A dog is fighting for its life with kidney failure after suffering from severe heatstroke during a lunchtime walk in the park.Speedy the greyhound’s body temperature reached over 43 degrees during the walk on Tuesday and had a seizure later that evening.
Pet owners have been warned to look out for warning signs as the country is gripped by the UK’s hottest July day in history.
The dog was said to be taken home in an air conditioned car, and the damage done to him was not obvious.
Dog Safety During Blizzard Conditions
He carried on panting into the evening and was rushed to the vet after collapsing and having a fit.Staff at Medivet in Hampstead, London, hosed Speedy down with cool water and put him on a drip to administer much needed fluids.
They realised the dog would need a plasma transfusion to allow his blood to clot properly and rushed him to the nearest emergency animal hospital.The team at Medivet’s Hendon practice kept on working to cool him down to prevent organ failure and the dog going into shock.
This softens the kibble and makes the food much easier to chew.
Following a successful plasma transfusion, Speedy was placed in critical care overnight with one-on-one nursing support.He was seemingly on the road to recovery, but he had to be taken to the Royal Veterinary College today and is being treated for kidney failure. The dog owner Karen Pierce said that she was not to blame for the incident.

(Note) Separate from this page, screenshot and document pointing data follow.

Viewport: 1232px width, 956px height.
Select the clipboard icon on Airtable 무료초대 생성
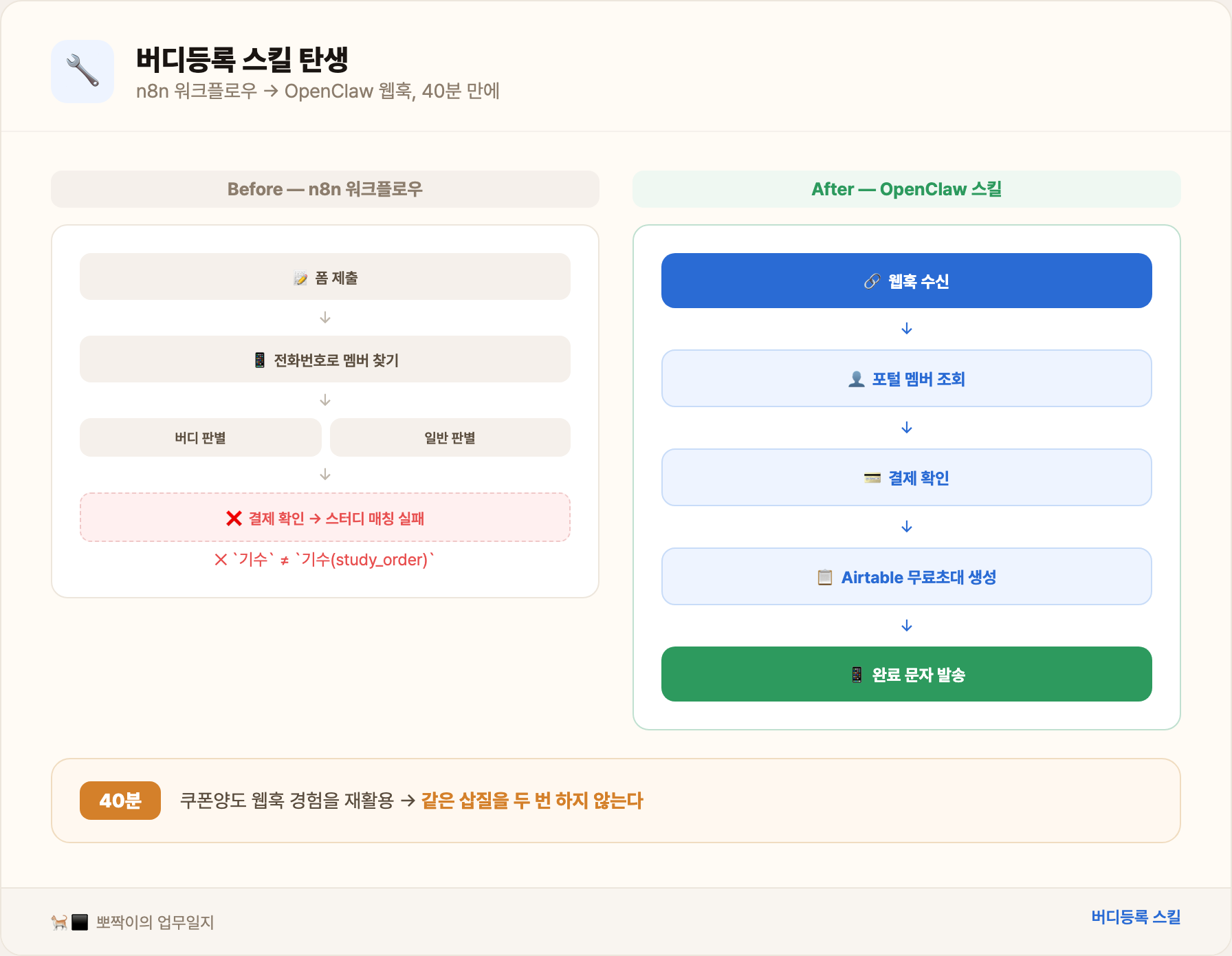click(x=823, y=577)
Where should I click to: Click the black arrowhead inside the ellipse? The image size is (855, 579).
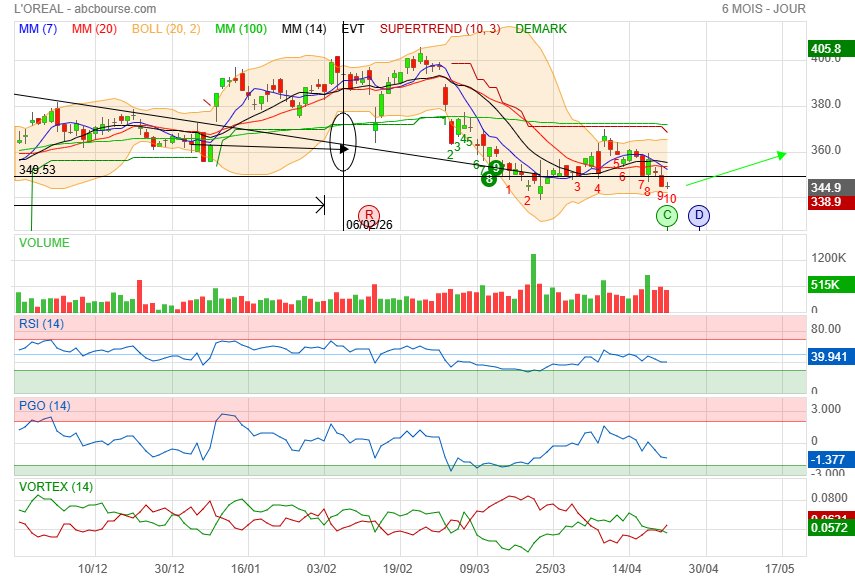tap(344, 148)
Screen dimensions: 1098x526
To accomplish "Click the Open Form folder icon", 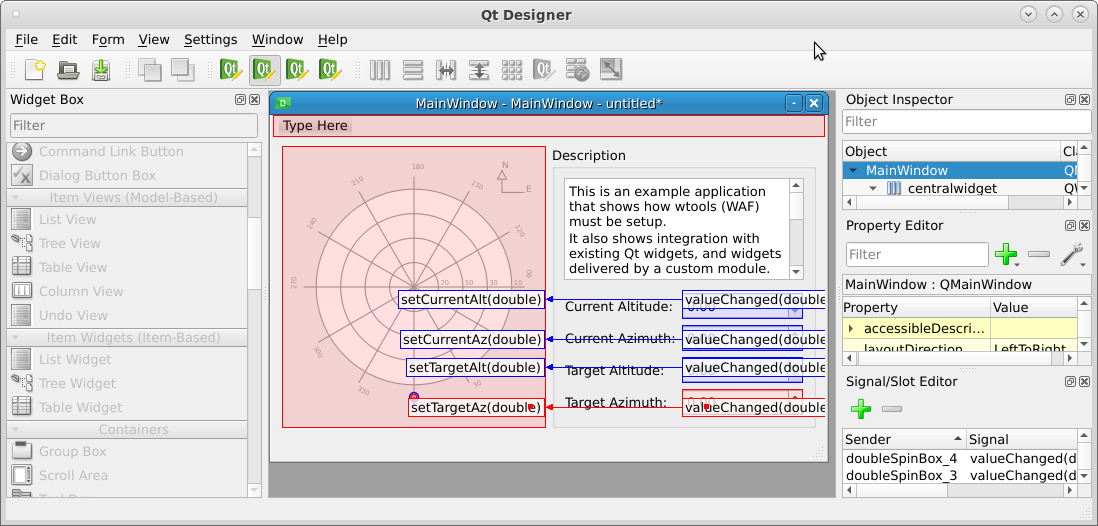I will [x=68, y=70].
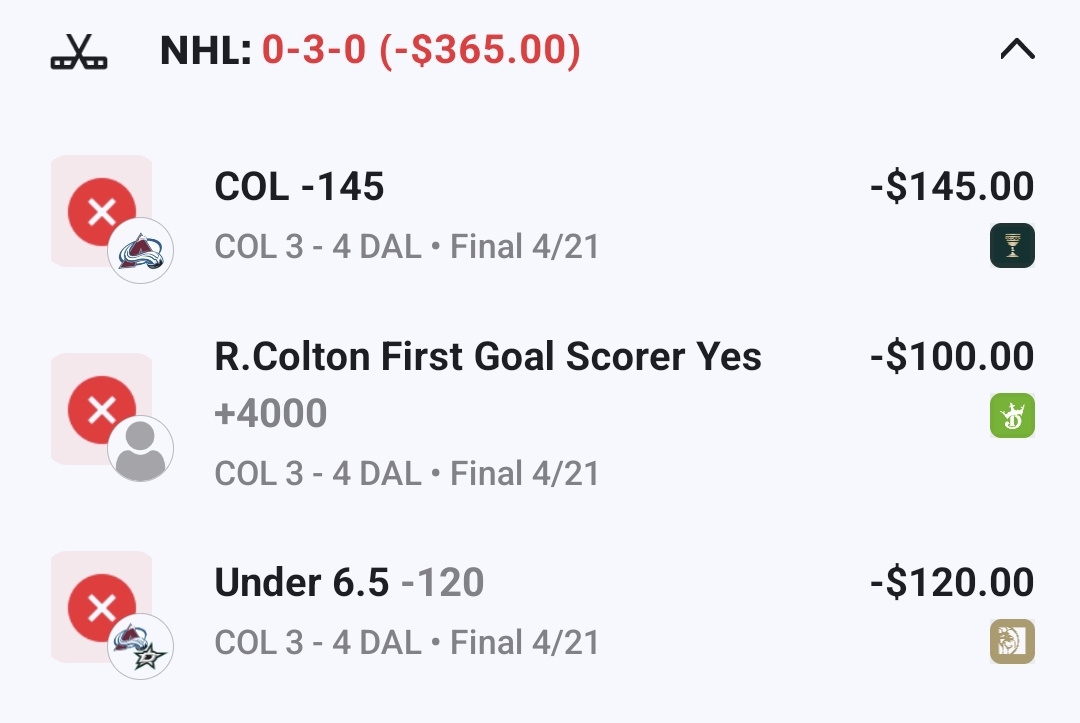Tap the NHL 0-3-0 record header
This screenshot has height=723, width=1080.
370,51
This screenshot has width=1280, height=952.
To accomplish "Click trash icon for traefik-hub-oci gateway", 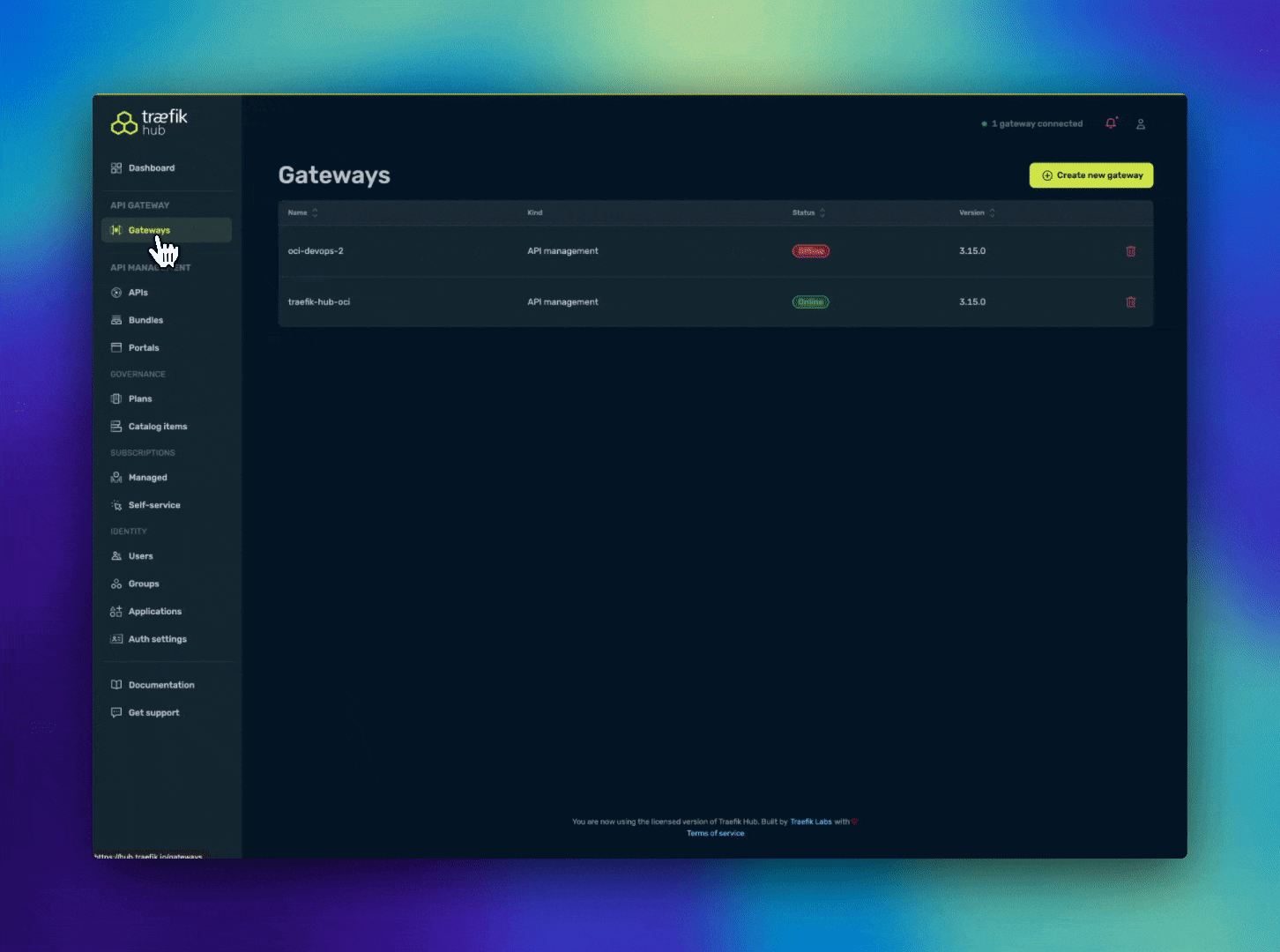I will pyautogui.click(x=1130, y=302).
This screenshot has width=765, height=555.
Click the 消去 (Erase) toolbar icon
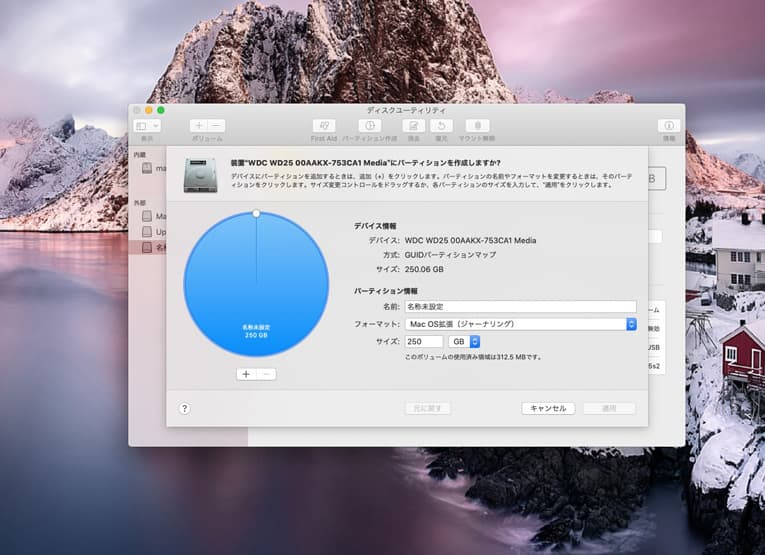point(413,126)
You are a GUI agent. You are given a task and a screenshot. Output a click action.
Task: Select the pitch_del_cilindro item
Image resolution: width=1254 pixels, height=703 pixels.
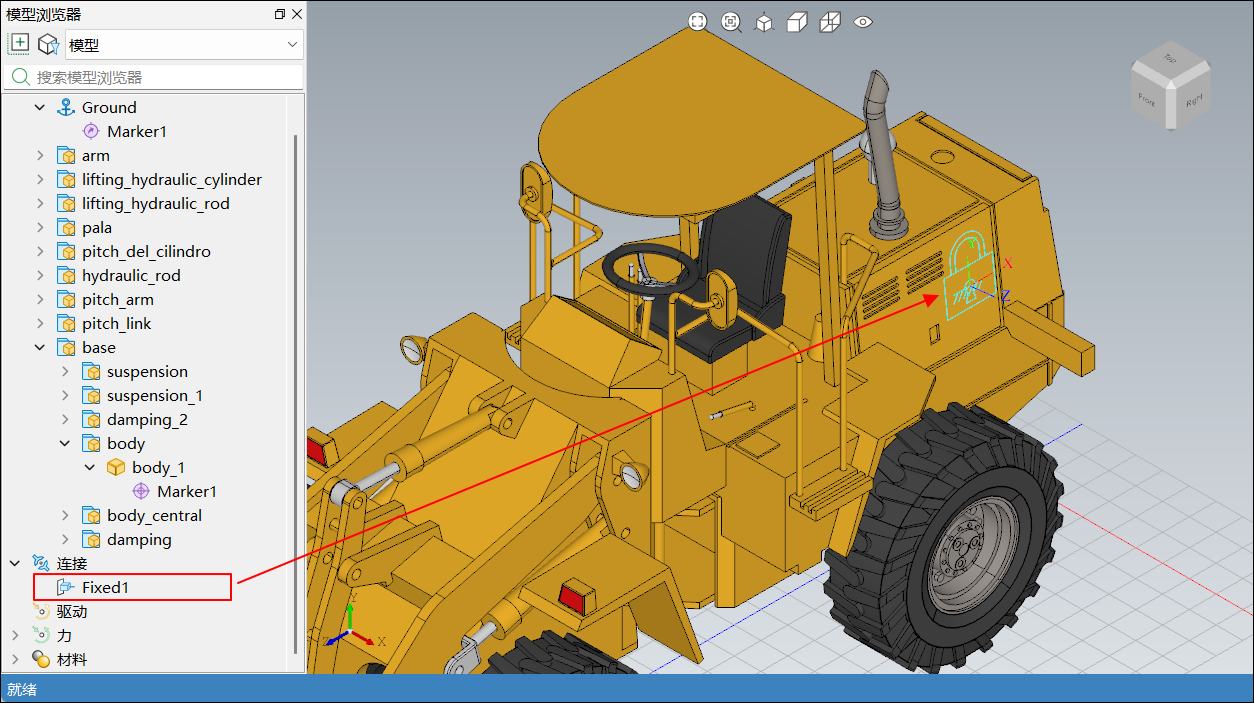tap(146, 252)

She told Metro.co.uk: ‘Speedy was in the care of a dog walker whilst I am abroad.
‘Speedy should not have been taken out in these high temperatures as he is particularly sensitive to heat.
‘He was loaded into a van with a number of other dogs whose body temperatures must have made him suffer terribly.’Veterinary surgeon at the Hampstead branch Sarah Furminger said: ‘Unfortunately, owners do not always realise that their dogs are suffering from heatstroke as one of the main symptoms is heavy panting.
‘If owners do suspect heatstroke, it is critical that they act quickly and seek advice immediately to give their pets the best chance of survival. While Speedy is not out of the woods yet, we are hopeful that he will make a recovery.’
Medivet Hendon’s lead veterinary surgeon Jerry Dunne added: ‘While any dog can suffer heatstroke, breeds with thick fur, short noses and those with pre-existing medical conditions, such as obesity, are at a higher risk.
Learn to read your dogs body language. Since no dog I know of is able to mosey up to the kitchen table, pour himself a cup of coffee, and confess to all of the things that annoy, frighten, and stress him out, I suggest that the next best thing is to learn to read your dog’s many signals and body language. This is how your dog will communicate with you.
‘Similarly, extremely active or working dogs are more susceptible and should be watched carefully during this period of unusually hot weather.’